● **WHAT IS REQUIRED**: Transcribe the passage below about the album I Could Have Been a Sailor, starting at "The album was" and ending at "America or elsewhere.".

● **GIVEN PASSAGE**:
>> start

I Could Have Been a Sailor is a 1979 album by singer-songwriter Peter Allen, released on A&M Records. It is notable as containing Allen's versions of his songs "Don't Cry Out Loud" and "I'd Rather Leave While I'm in Love", which were major successes, as covered by others.

History
I Could Have Been a Sailor was Peter Allen's fifth studio album, and his third for A&M Records. It followed the double-album live release, It Is Time for Peter Allen (1977), on the same label. The album is notable for its association with producer Marvin Hamlisch. Allen also performs his versions of three songs he co-wrote with Carole Bayer-Sager, "Don't Go Looking", "Don't Cry Out Loud" and "I'd Rather Leave While I'm in Love".

"Don't Cry Out Loud" had been popularized by Melissa Manchester prior to Allen's release. Manchester's recording of the song was released in late 1978 and spent 20 weeks on the Billboard Hot 100 chart. It was also the title song of Manchester's related album.  The song had been co-written by Allen and Carol Bayer-Sager; Bayer-Sager was also a co-writer with Manchester.   "I'd Rather Leave While I'm in Love" was popularized by Rita Coolidge in 1979, as well as being recorded by Dusty Springfield, among others.

The album was Allen's first to make the US albums chart, peaking at No. 171 on the Billboard 200.  The album has been subject to limited reissue on CD. It was reissued on CD in 2001 in Japan, on Universal/A&M. It has not been reissued on CD in North America or elsewhere.

Track listing
All tracks composed by Peter Allen; except where indicated
"I Could Have Been a Sailor"

>> end

● **MATERIAL SHOWN**:
>> start

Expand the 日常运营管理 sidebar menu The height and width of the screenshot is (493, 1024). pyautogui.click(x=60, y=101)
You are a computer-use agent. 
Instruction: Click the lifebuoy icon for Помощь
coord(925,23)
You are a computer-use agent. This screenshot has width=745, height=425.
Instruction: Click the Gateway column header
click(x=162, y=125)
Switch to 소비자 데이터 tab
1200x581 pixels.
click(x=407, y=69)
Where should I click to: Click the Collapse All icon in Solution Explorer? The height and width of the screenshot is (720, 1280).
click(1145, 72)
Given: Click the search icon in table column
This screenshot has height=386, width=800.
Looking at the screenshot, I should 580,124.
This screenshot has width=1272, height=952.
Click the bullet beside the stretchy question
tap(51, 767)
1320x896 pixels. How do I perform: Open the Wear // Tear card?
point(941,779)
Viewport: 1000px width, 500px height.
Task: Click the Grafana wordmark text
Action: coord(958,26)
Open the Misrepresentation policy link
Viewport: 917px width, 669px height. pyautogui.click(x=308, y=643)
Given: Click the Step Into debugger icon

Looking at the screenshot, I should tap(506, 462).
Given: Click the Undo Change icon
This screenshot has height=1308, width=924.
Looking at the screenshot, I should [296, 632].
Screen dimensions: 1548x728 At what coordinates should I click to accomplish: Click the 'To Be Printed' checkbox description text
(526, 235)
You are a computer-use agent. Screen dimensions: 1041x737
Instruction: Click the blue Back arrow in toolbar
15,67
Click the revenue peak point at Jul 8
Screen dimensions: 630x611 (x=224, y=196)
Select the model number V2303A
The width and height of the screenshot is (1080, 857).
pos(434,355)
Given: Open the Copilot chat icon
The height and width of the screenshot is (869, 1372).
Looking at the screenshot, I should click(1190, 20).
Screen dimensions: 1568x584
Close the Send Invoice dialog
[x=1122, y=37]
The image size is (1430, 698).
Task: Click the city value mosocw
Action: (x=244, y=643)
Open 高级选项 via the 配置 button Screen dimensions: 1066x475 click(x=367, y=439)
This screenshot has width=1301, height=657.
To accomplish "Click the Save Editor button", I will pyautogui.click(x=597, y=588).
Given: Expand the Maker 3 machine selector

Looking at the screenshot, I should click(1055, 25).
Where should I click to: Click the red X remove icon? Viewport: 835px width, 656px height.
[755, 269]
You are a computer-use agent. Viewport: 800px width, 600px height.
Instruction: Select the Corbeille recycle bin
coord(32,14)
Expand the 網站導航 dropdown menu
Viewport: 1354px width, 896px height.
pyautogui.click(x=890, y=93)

>> end

● **RESPONSE TO THIS EXERCISE**:
The album was Allen's first to make the US albums chart, peaking at No. 171 on the Billboard 200.  The album has been subject to limited reissue on CD. It was reissued on CD in 2001 in Japan, on Universal/A&M. It has not been reissued on CD in North America or elsewhere.